## STATED PROBLEM 1
Copy the part of the records that starts with the line containing "Screen dimensions: 800x565" and runs to the end of the records, both ends included, reproducing those lines unchanged.

## TEXT TO READ
----

- Born: 1982 (age 43–44) Beirut, Lebanon
- Occupation: Actor
- Years active: 2000s–present
- Known for: Best lead actor winner 10th AACTA Awards for Stateless

= Fayssal Bazzi =

Lebanese actor

Fayssal Bazzi (فيصل بزي; born 1982) is a Lebanese-Australian actor. He was nominated for the 2018 AACTA Award for Best Actor in a Supporting Role for his role in The Merger and again in 2020 for Measure for Measure.

==Early life==
Bazzi was born in Beirut, Lebanon, to a Lebanese father and a Syrian mother. As his mother was a French teacher, Bazzi learned to speak French fluently alongside Arabic. When he was 3 years old, his family moved to Australia after the Lebanese Civil War.

----

## TASK INPUT
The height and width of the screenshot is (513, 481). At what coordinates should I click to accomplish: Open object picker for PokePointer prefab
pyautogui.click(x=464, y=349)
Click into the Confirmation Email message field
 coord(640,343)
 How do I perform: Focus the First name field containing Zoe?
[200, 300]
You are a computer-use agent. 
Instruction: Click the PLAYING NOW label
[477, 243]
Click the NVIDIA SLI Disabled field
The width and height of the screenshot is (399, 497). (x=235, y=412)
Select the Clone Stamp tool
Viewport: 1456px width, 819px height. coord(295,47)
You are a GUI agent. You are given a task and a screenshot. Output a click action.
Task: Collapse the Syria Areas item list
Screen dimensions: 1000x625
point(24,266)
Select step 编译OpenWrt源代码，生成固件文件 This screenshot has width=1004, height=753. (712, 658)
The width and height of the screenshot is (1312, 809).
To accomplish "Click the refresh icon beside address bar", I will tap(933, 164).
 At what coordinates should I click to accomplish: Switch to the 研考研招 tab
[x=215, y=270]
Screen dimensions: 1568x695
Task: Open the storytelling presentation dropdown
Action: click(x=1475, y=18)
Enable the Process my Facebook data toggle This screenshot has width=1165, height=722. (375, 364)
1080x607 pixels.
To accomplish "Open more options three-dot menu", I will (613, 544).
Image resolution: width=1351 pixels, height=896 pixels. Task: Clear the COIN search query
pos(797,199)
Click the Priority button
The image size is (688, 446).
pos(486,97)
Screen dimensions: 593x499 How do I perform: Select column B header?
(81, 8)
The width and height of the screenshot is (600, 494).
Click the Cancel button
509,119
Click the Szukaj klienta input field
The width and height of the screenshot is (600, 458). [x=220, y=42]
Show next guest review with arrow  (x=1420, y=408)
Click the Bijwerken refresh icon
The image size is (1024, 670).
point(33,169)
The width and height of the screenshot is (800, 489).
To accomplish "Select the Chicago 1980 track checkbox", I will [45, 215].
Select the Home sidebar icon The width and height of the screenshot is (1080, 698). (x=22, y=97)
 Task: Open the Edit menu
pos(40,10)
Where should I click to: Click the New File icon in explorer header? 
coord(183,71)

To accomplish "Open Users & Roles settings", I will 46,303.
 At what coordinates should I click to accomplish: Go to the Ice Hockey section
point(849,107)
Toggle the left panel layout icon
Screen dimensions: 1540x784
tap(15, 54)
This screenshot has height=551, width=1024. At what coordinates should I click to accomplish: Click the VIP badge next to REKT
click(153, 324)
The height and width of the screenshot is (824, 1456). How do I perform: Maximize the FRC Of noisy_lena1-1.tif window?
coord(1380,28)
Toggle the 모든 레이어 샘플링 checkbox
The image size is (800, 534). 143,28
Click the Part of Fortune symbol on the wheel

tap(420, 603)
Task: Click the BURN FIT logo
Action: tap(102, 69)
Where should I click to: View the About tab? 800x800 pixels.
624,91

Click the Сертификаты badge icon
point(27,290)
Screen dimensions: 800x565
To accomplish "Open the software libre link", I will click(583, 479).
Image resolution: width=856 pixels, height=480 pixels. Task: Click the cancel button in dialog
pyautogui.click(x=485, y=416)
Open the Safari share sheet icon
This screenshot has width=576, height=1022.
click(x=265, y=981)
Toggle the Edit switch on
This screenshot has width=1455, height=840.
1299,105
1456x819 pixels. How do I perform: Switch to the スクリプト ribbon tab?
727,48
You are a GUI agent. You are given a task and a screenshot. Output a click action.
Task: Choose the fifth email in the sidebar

----

## STATED PROBLEM 2
Sum up the text on Fayssal Bazzi in two sentences.

## WRITTEN ANSWER 1
Screen dimensions: 800x565
To accomplish "Open the software libre link", I will click(583, 479).
Image resolution: width=856 pixels, height=480 pixels. Task: Click the cancel button in dialog
pyautogui.click(x=485, y=416)
Open the Safari share sheet icon
This screenshot has width=576, height=1022.
click(x=265, y=981)
Toggle the Edit switch on
This screenshot has width=1455, height=840.
1299,105
1456x819 pixels. How do I perform: Switch to the スクリプト ribbon tab?
727,48
You are a GUI agent. You are given a task and a screenshot. Output a click action.
Task: Choose the fifth email in the sidebar

## WRITTEN ANSWER 2
Fayssal Bazzi is a Lebanese-Australian actor, born in 1982 in Beirut to a Lebanese father and a Syrian mother, who learned French alongside Arabic and moved with his family to Australia at age 3 after the Lebanese Civil War. He received AACTA nominations for Best Actor in a Supporting Role for The Merger in 2018 and Measure for Measure in 2020, and he won best lead actor at the 10th AACTA Awards for Stateless.